Yes that’s exactly overfitting the bootstrapped samples, thus the high variance.
The « variance » won’t just magically vanish as you average things out[1], you need to change the scale and check out the asymptotic law of your estimator (CLT, Kolmogorov-Smirnov… etc.) and confront it to your data.
[1] the variance of the estimator itself vanishes thanks to LLN (in case of convergence), but that’s not actually the quantity of interest
Edit: don't get me wrong, I'm not saying that RFs are good or bad, just reacting to the bias/variance thing.
Based on the downvotes, it seems people think reducing variance is the same as reducing overfitting.
Think of the bias/variance tradeoff as a spotlight, and we are shining the spotlight on a bunch of cats, who reflect back the spotlight when their eyes are open. Eyes are open or closed randomly. Cat eyes are either green or brown. We want to know the distribution of cat eyes in parts of the population, which in general is an even 50/50 split. We determine the distribution in a certain location by taking the average of the eyes we see.
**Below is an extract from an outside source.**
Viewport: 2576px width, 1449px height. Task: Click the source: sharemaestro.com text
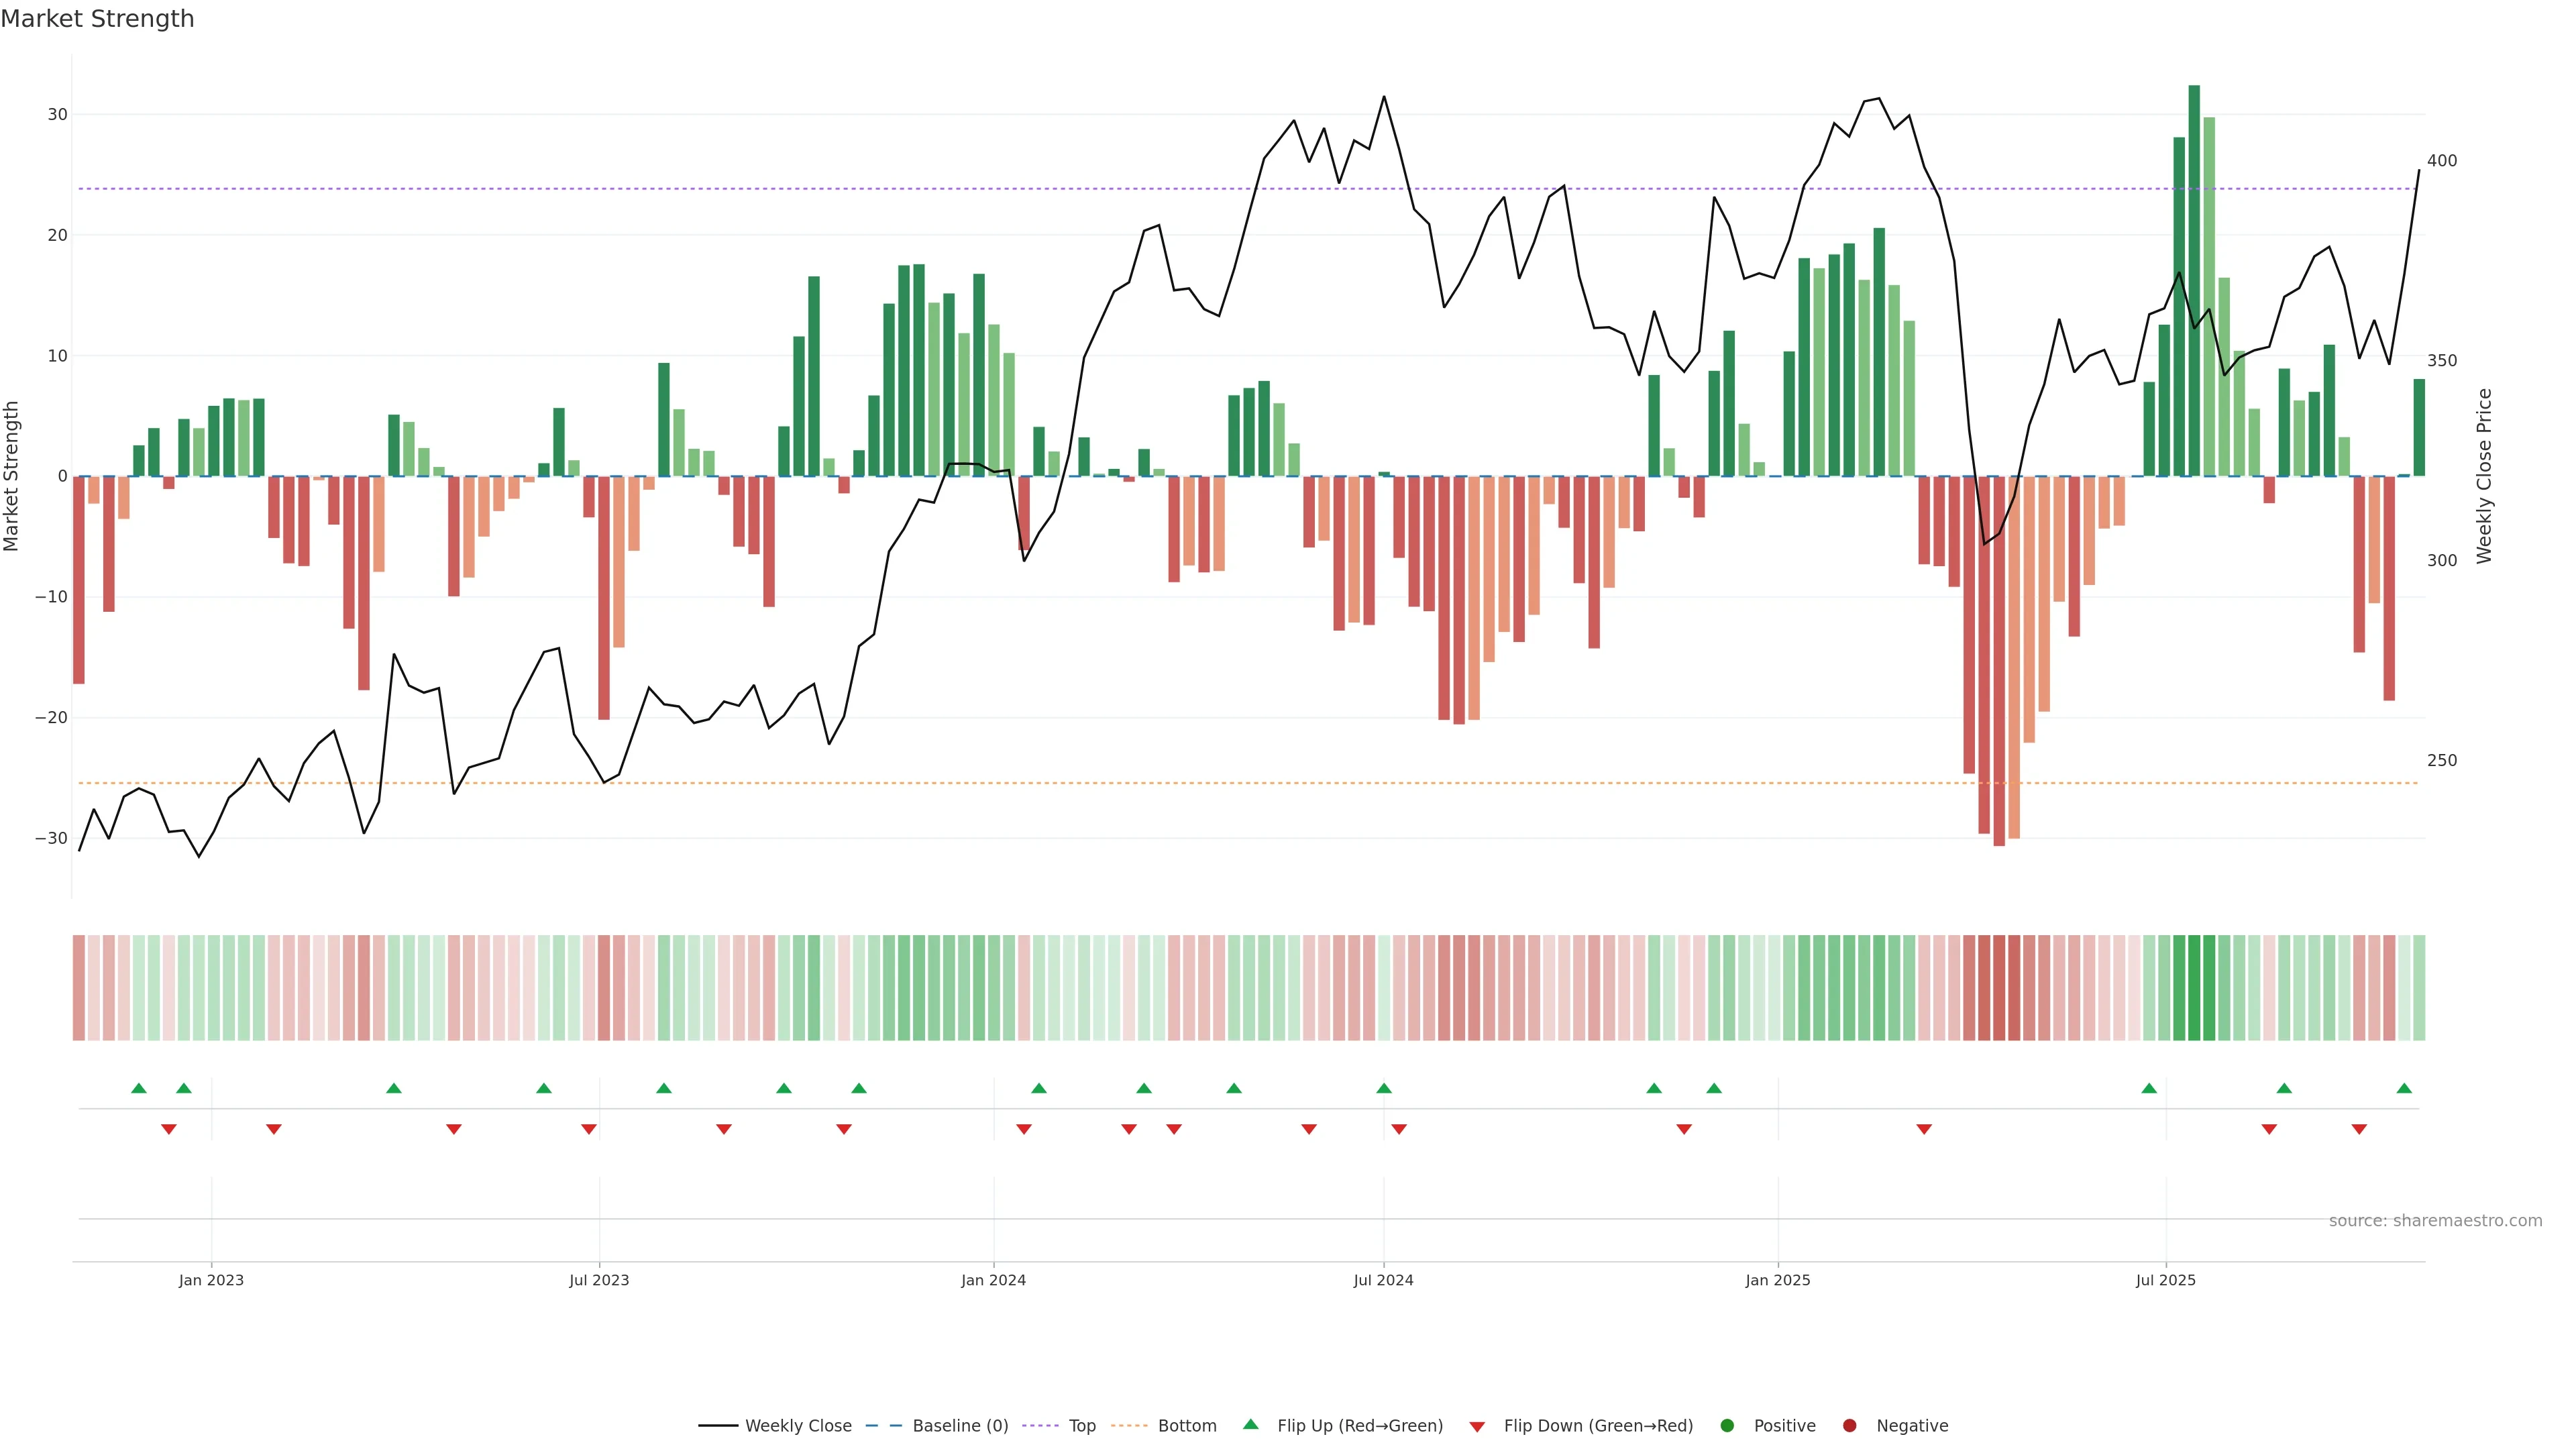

If variance is large, then the spotlight is very large, and we don't learn anything because we just average the entire population.
If the spotlight is small, then we can learn something, but only if there are enough samples in the region we shine the light.
So, what if we start with a large spotlight, and then when we see a region with a large number of open eyes of one color, we narrow the light down to just that region? Won't that allow us to avoid overfitting, while maximizing our ability to learn?
It unfortunately does not, because with a large enough population that is evenly distributed, there will always be pockets that exhibit what appear to be a pattern, but is just an accident of which cats happened to open their eyes.
This scenario of starting with the spotlight large and then zooming into a patterned region is the same as reducing variance with the training data. With a large enough dataset it is always possible to find these accidental patterns and then zoom into them by reducing variance.
Sometimes, but even simple trees are high variance given that they're estimated using greedy algorithms rather than some more global optimization. Overfitting in RF does not occur as a function of the number of trees.
fast.ai has some pretty good defaults. The main HP to choose in their tabular learner are the neurons in the linear layers and the number of embeddings for each category.